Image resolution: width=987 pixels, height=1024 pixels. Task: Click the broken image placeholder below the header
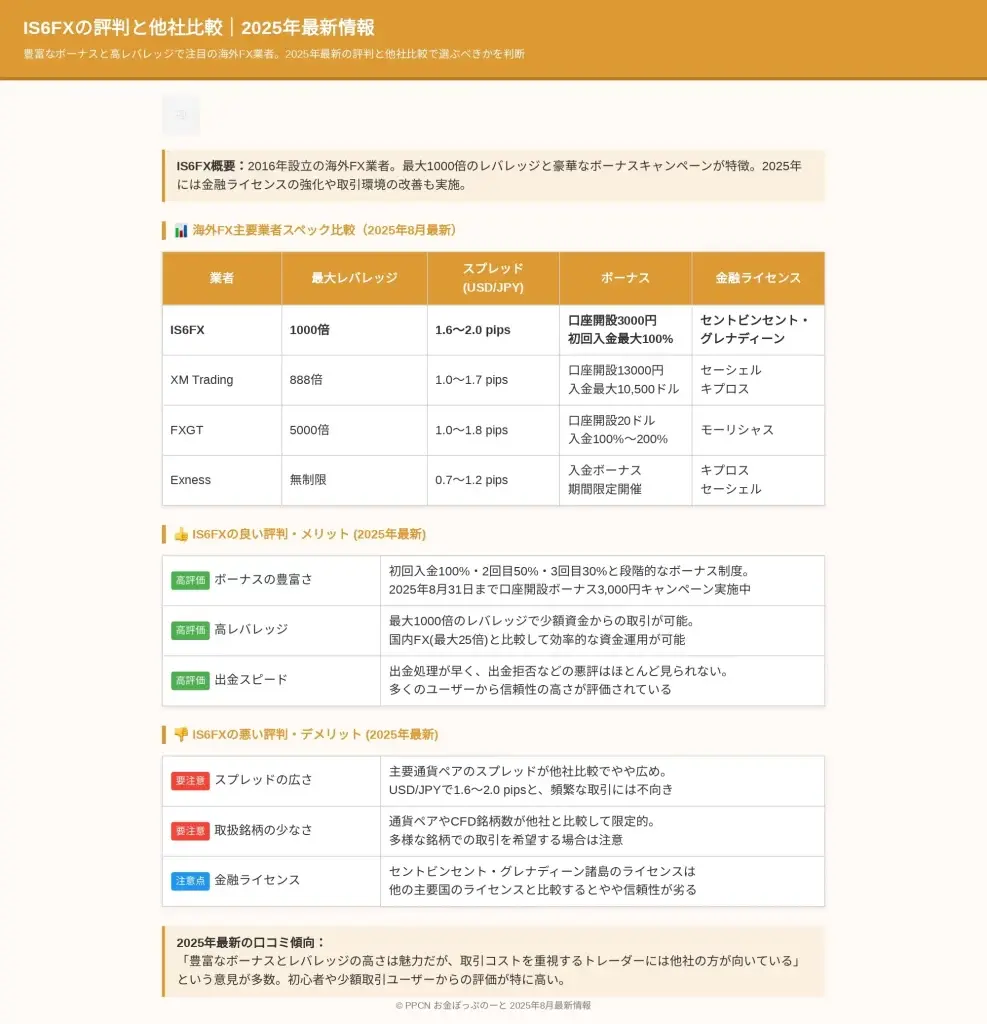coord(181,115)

* * *

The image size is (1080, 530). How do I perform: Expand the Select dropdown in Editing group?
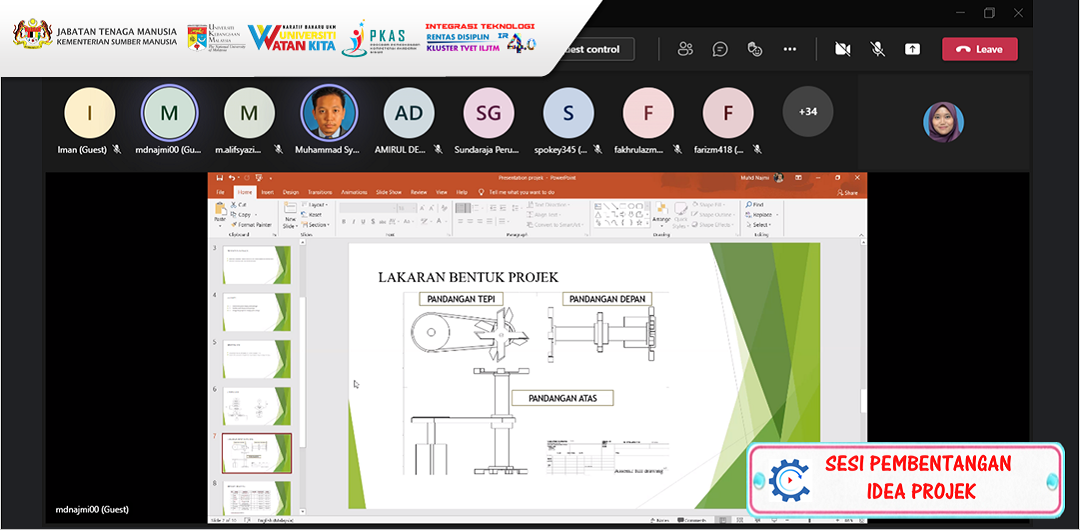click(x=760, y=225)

...

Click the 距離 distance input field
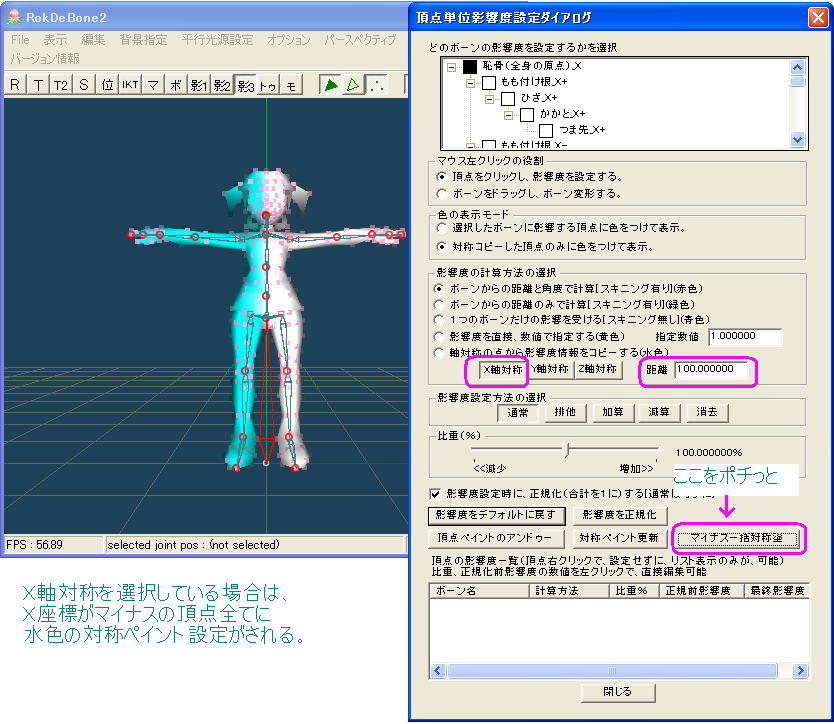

What needs to be done:
Lay out everything in the listing from the line containing "Image resolution: width=987" down to the line containing "coord(181,115)", both lines included, as a Markdown table with the columns Row and Listing line, one numbered row per line and no blank lines. Leave the pictures out of the answer.

Solution:
| Row | Listing line |
|---|---|
| 1 | Image resolution: width=987 pixels, height=1024 pixels. Task: Click the broken image placeholder below the header |
| 2 | coord(181,115) |